= Instructions to follow =
All of the entries below should be printed exactly; the pictures are to be left out.

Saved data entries
---+---

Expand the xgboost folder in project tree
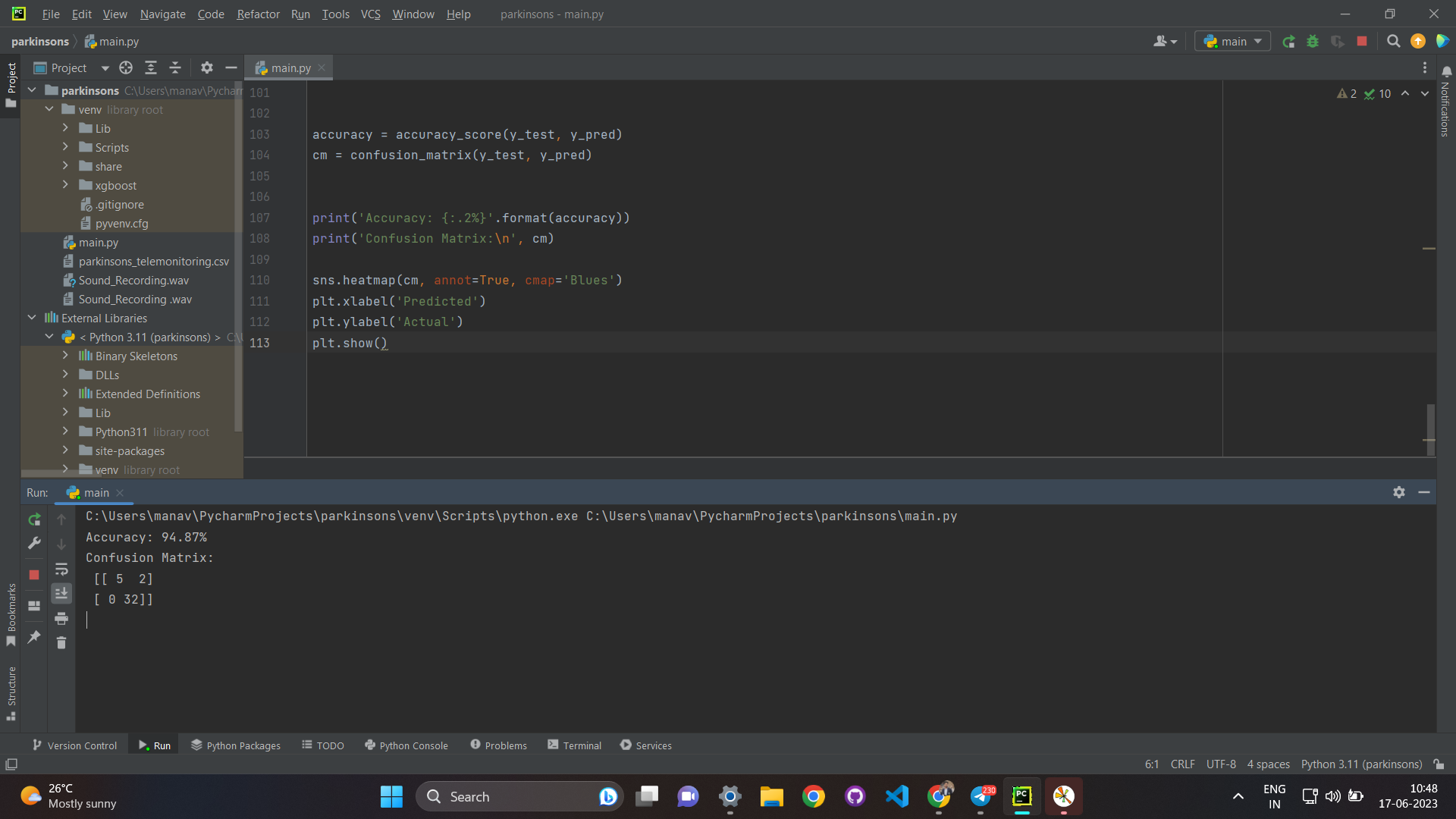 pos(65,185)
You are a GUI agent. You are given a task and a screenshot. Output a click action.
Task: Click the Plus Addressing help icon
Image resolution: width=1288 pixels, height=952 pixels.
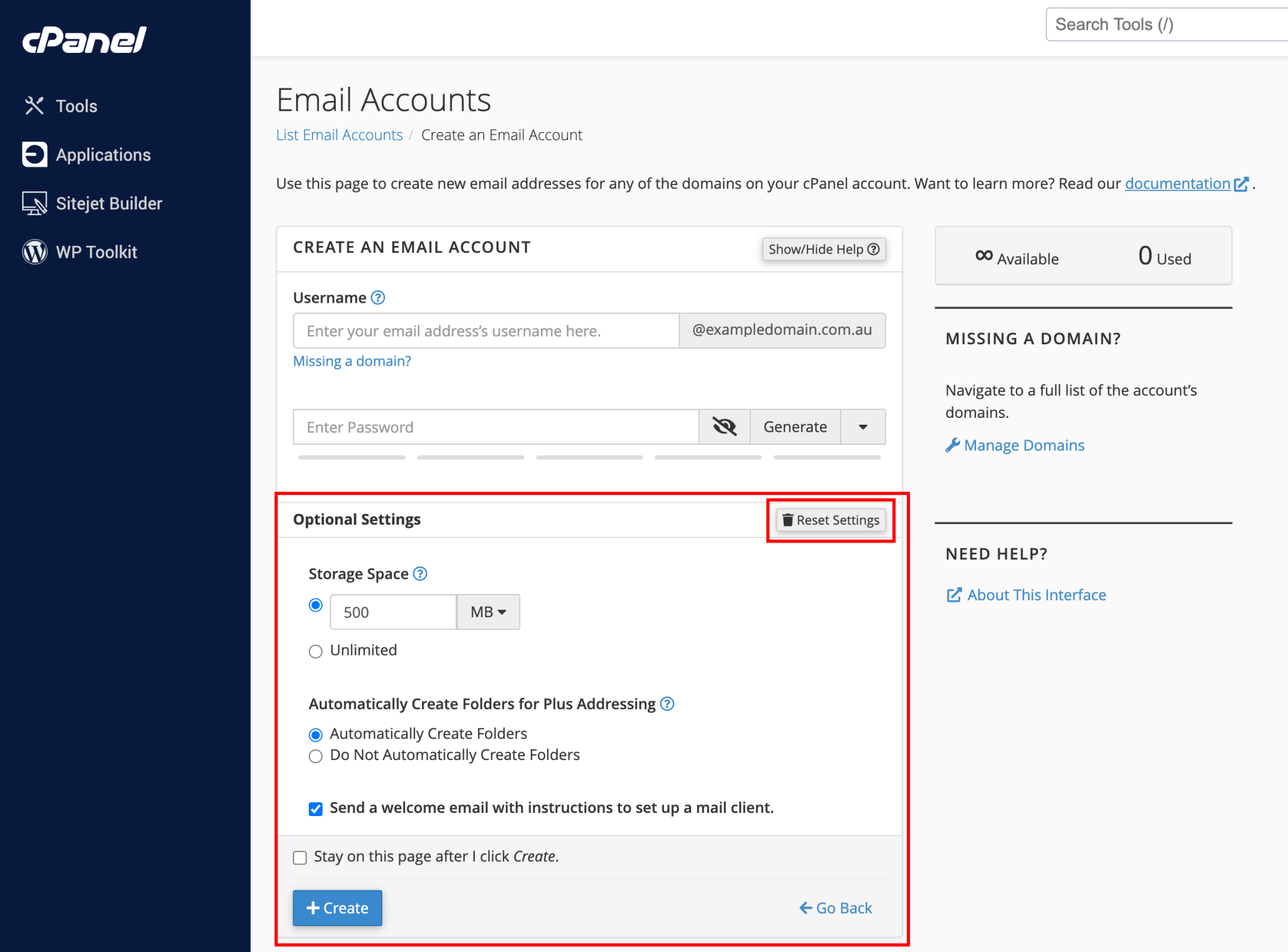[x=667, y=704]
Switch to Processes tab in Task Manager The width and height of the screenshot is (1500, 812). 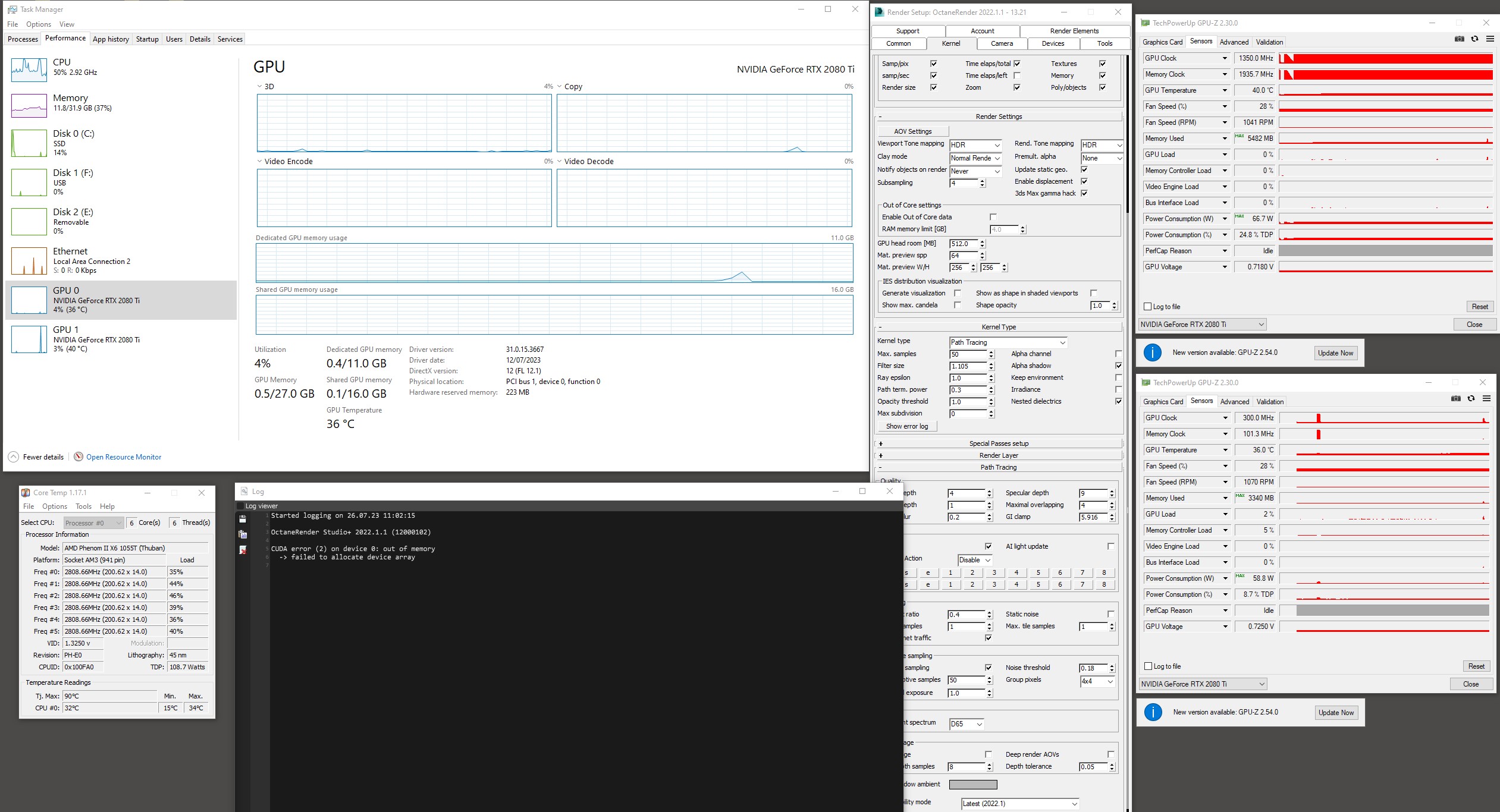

---+---

= Task response =
Expand the xgboost folder in project tree
 pos(65,185)
You are a GUI agent. You are given a task and a screenshot. Output a click action.
Task: Click the Plus Addressing help icon
Image resolution: width=1288 pixels, height=952 pixels.
[x=667, y=704]
Switch to Processes tab in Task Manager The width and height of the screenshot is (1500, 812). 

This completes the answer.